To encourage the city to keep investing in pools, residents need to keep speaking up, McElhany said. The city will begin a round of public engagement meetings for the parks and recreation master plan in October, immediately followed by public meetings for the aquatics master plan. Those meetings are expected to kick off in June 2024.

Moore’s advice? Lean on your master plans and use them as a form of accountability to continue investing in the department’s priorities. Create a plan and then put the money in place to get it done. When the loudest voices are the only ones the city is listening to, you start to leave residents out, he said.

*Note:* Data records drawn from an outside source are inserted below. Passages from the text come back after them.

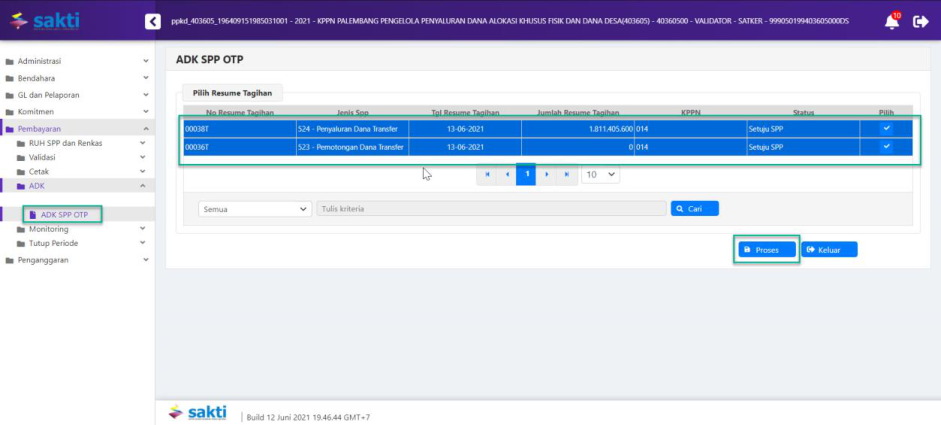Open the rows-per-page dropdown showing 10
This screenshot has width=941, height=425.
point(600,174)
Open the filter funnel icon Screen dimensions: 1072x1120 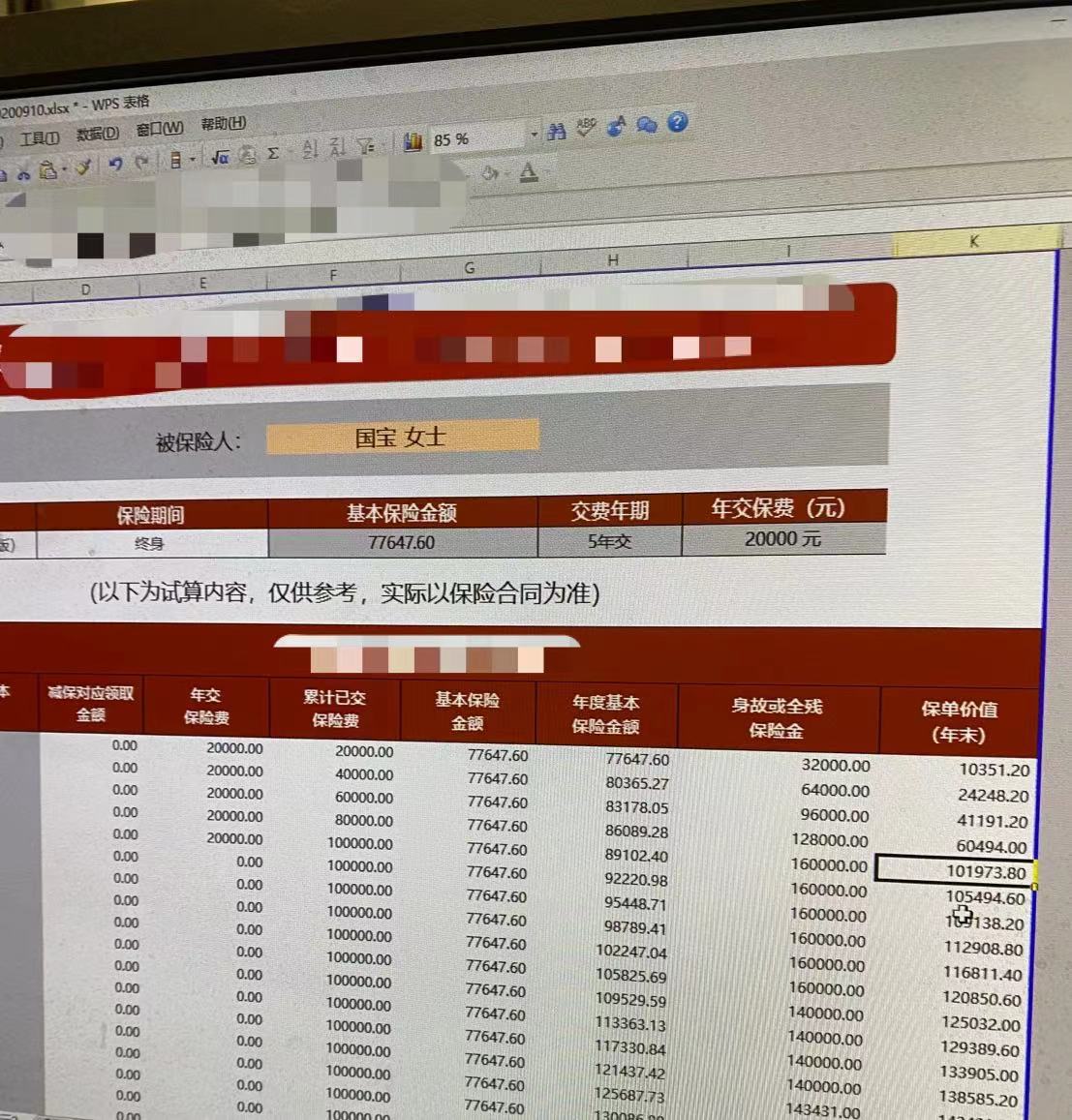(x=366, y=146)
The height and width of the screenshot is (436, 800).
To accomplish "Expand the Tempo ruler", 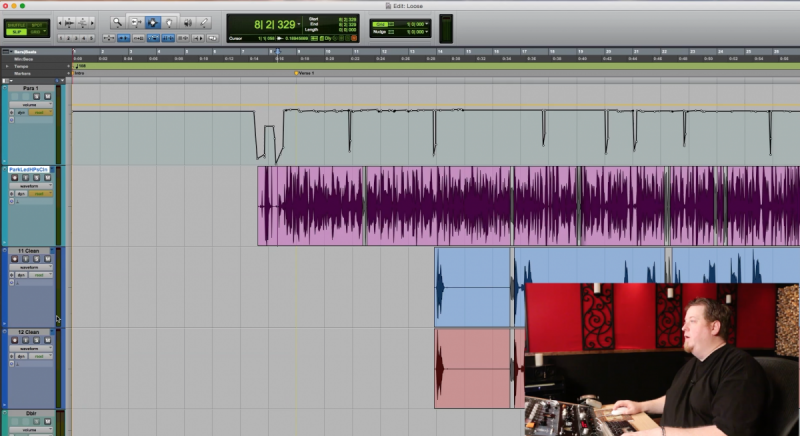I will 7,66.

At first McCormick dreaded working in the Como neighborhood. But when Viola Pitts, the unofficial mayor of Como, recruited him to re-open the neighborhood’s pool after it closed in the 1980s, he had a change of heart.

He had experience running swimming programs in his hometown of Birmingham, Alabama. In Como, McCormick found a community that went above and beyond to support his work at the pool. The neighborhood daycares and schools bused kids to the pool so their students could learn to swim under his watchful eye.

Since retiring from the pool and teaching at William Monnig Middle School, McCormick has time to walk every morning. He’s lost 100 pounds and his heart rate has slowed. Despite this, if the city reinvested in aquatics and reopened the pool, he would happily report for work to manage the pool again.

“If they built another pool and needed a manager, I would be the first one to run to Como,” McCormick said.

Rachel Behrndt is a government accountability reporter for the Fort Worth Report. Contact her at rachel.behrndt@fortworthreport.org or via Twitter. At the Fort Worth Report, news decisions are made independently of our board members and financial supporters. Read more about our editorial independence policy here.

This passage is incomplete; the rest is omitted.